Ironiquement, les deux partis ont atteint ce point de collision en venant de directions différentes. L’Establishment du parti républicain voulait pratiquement n’importe qui plutôt que Trump, mais les favoris ont été victimes de la star des programmes de téléréalité et de sa capacité à exploiter leurs faiblesses. En revanche, la direction du Parti démocrate a essayé d’organiser le couronnement d’Hillary Clinton en décourageant d’autres candidats de défier la puissante machine Clinton, avec l’argument qu’une nomination virtuellement incontestée ferait économiser de l’argent et limiterait la visibilité de ses faiblesses politiques.

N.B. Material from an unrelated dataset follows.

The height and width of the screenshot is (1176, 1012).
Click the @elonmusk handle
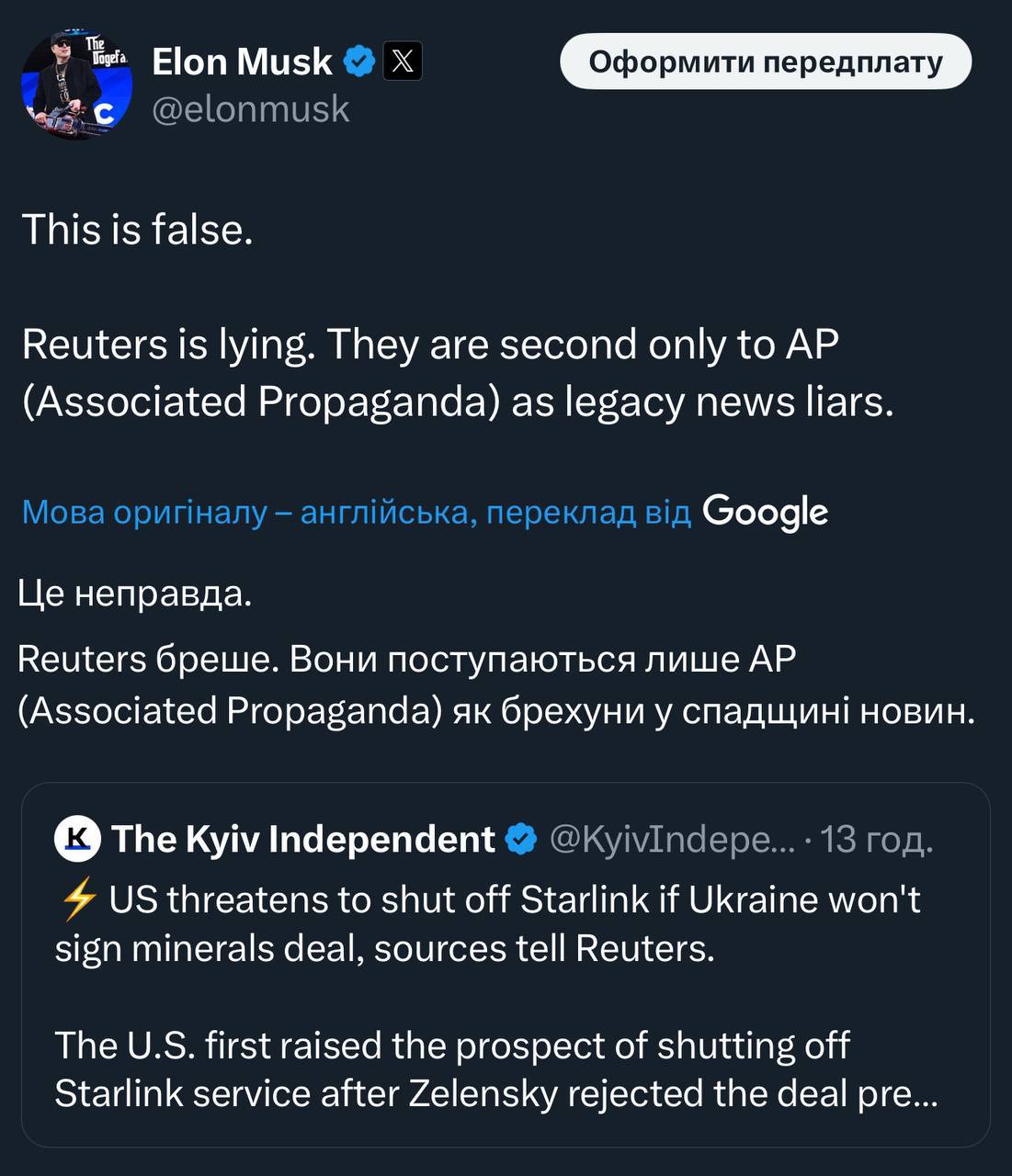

Cependant, l’improbable candidature du sénateur du Vermont, Bernie Sanders, théoriquement un Indépendant malgré son lobbying avec les sénateurs démocrates, a révélé une faim immense pour le changement dans le Parti démocrate et les vulnérabilités de Clinton dans un contexte de mécontentement de l’électorat.
Alors que les dirigeants républicains n’ont pas réussi à contrer la rébellion de leurs électeurs, Trump faisant tomber ses rivaux l’un après l’autre, la direction démocrate a fait tout son possible pour sauver Clinton en poussant sa voiture gravement endommagée vers la ligne d’arrivée, tout en tapant sur Sanders pour qu’il craque.

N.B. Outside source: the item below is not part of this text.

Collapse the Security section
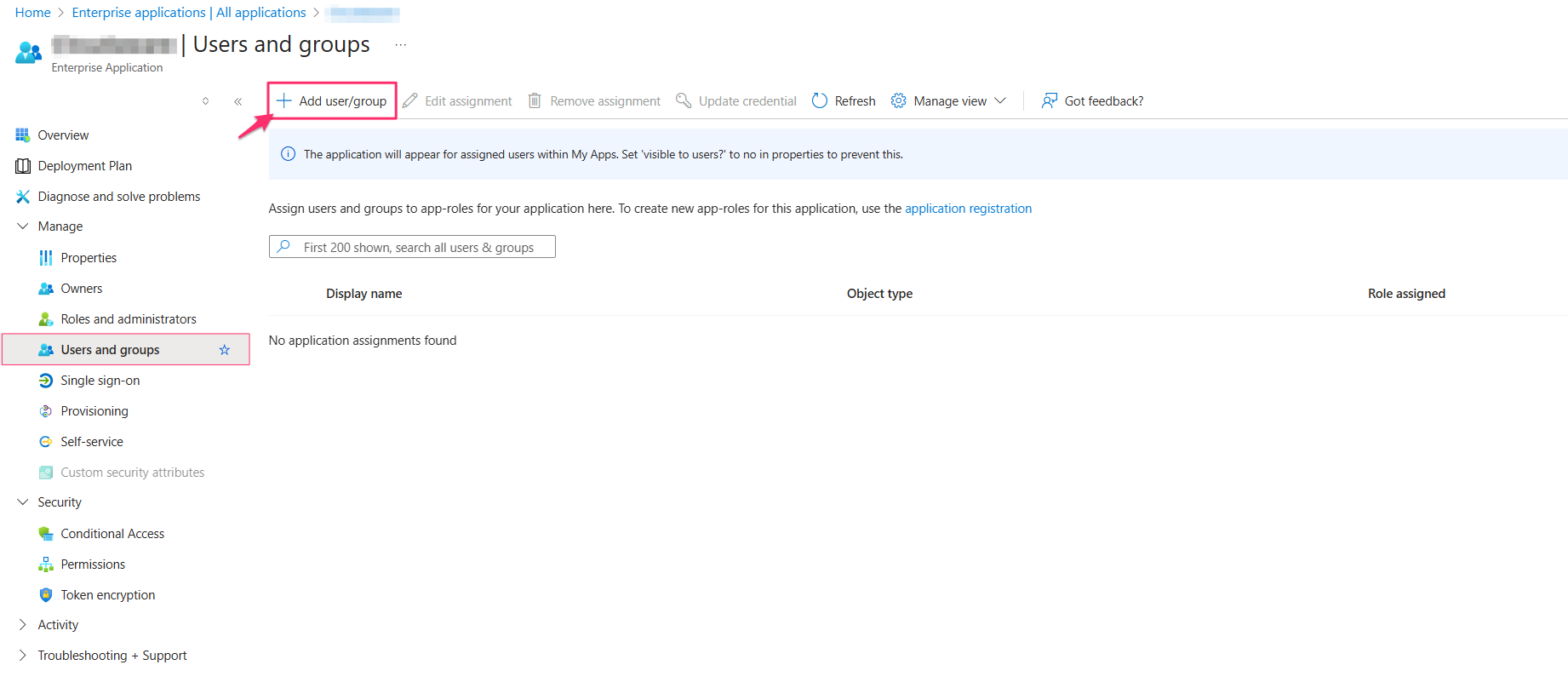The height and width of the screenshot is (682, 1568). click(23, 502)
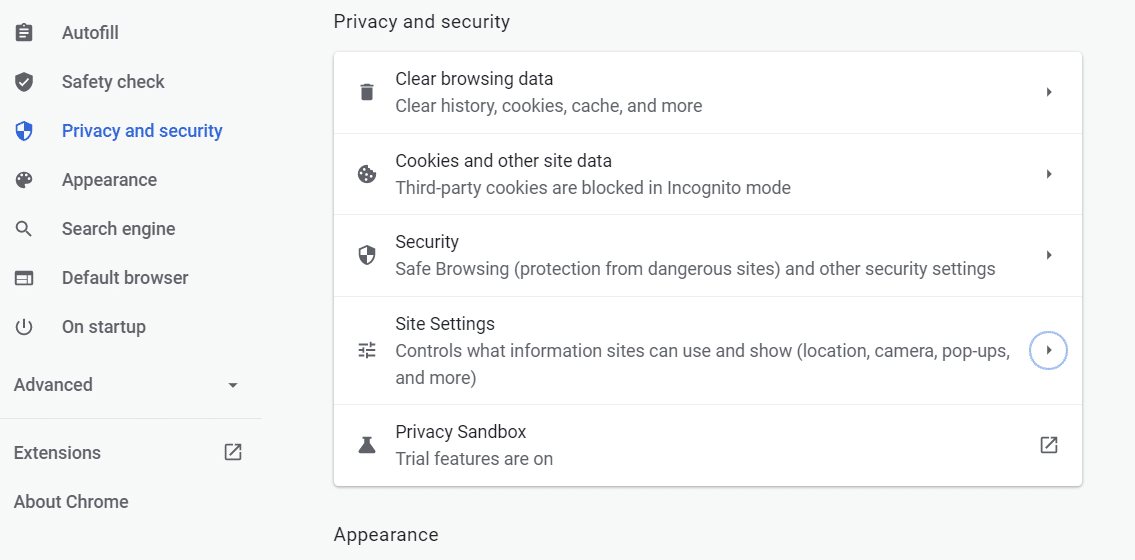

Mais, aujourd’hui, il est venu à l’esprit de Démocrates futés que la voiture ne peut plus être réparée, surtout si les éléments trouvés par le FBI sur sa gestion bâclée des secrets de l’État viennent s’y rajouter. Les Démocrates se voient bloqués avec une candidate héritière, de statu quo, au moment où l’opinion publique est dégoutée des dysfonctionnements du gouvernement et exige un changement.
Les Démocrates auront-ils, cependant, le courage d’affronter l’épreuve du refus de la nomination de Clinton ? Cela dépendra des résultats en Californie et du FBI.